2. What does "without prejudice" mean?
"Without prejudice" is a statement made that the rights and privileges of the parties involved will not be lost.

3. What is a "trademark?"
Trademarks are words, numerals, symbols, colours or designs used to identify the goods or services of one organization from another. Trademarks must be displayed or advertised when services are provided and must appear on the packaging of goods throughout the normal course of trade. A registered trademark is also usually followed by ?.

4. What is a "common law trademark?"
A common law trademark is protected under common law and is it also well known to be associated with a particular good or service. Common law trademarks are usually followed by ....

5. What type of mark cannot be trademarked?
Generally you cannot register a word as a trademark if it is descriptive. An example of an unregisterable trademark would be "airplane" for an airline company. Airplane is a descriptive, generic term of the services an airline company offers and cannot be trademarked. Other types of marks that may not be trademarked are: people's names unless the person can prove the name can be identified with certain goods or services, official government symbols, plant species, the use of protected geographical locations on wine and spirits, and obscene, scandalous or immoral subject matter.

6. Can the right to a trademark be lost?
The right to a trademark can be lost or abandoned if a party does not use the mark for a period of time with the intent not to resume using it. A trademark can also be lost if it is becomes generic or common to a majority in the public, in cases such as these, the marks are no longer considered trademarks and not protected as trademarks.

7. What is a domain name?
A domain name is an internet protocol address or alphanumerical designation which is registered by the domain name registry. An example of a domain name is: www.dnattorney.com

8. What is the Trademarks Act?
The purpose of the Trademarks Act is to prevent unfair competition and the misappropriation of intellectual property.

9. What should I do if I receive a Cease & Desist letter?
Generally Cease and Desist letters are initially sent to urge another party to cooperate or face legal proceedings. Upon receiving a Cease & Desist letter, carefully read through the letter and the accusations against you then seek legal counsel.

10. What are Cybersquatters?
Cybersquattering is the registering of a domain name in "bad faith" with the intent to profit.

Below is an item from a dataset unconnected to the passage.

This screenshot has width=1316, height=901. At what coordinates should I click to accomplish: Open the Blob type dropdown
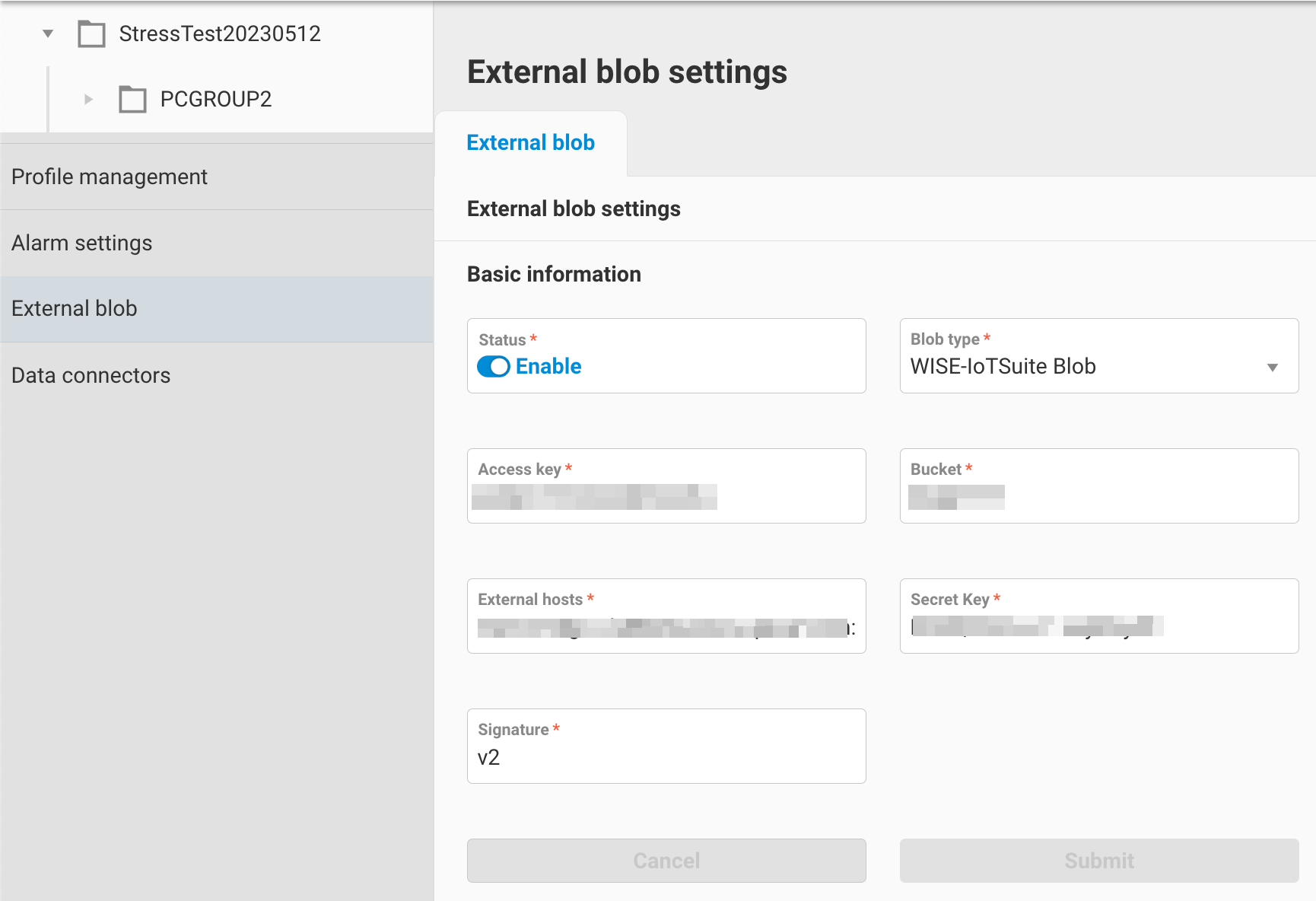1274,367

Cybersquatters obtain domain names that correspond with pre-existing trademarks with the intention of selling the domain names to the trademark owner at a grossly inflated price.

11. What is ICANN and What does ICANN do?
ICANN is the Internet Corporation of Assigned Names and Numbers. They assist persons who wish to assert a right over a domain name by filing a complaint. This process is an alternative to going to court. ICANN also assigns unique identifiers for the internet such as IP addresses, domain names and protocol ports and coordinates the operation of the Domain Name System root server system.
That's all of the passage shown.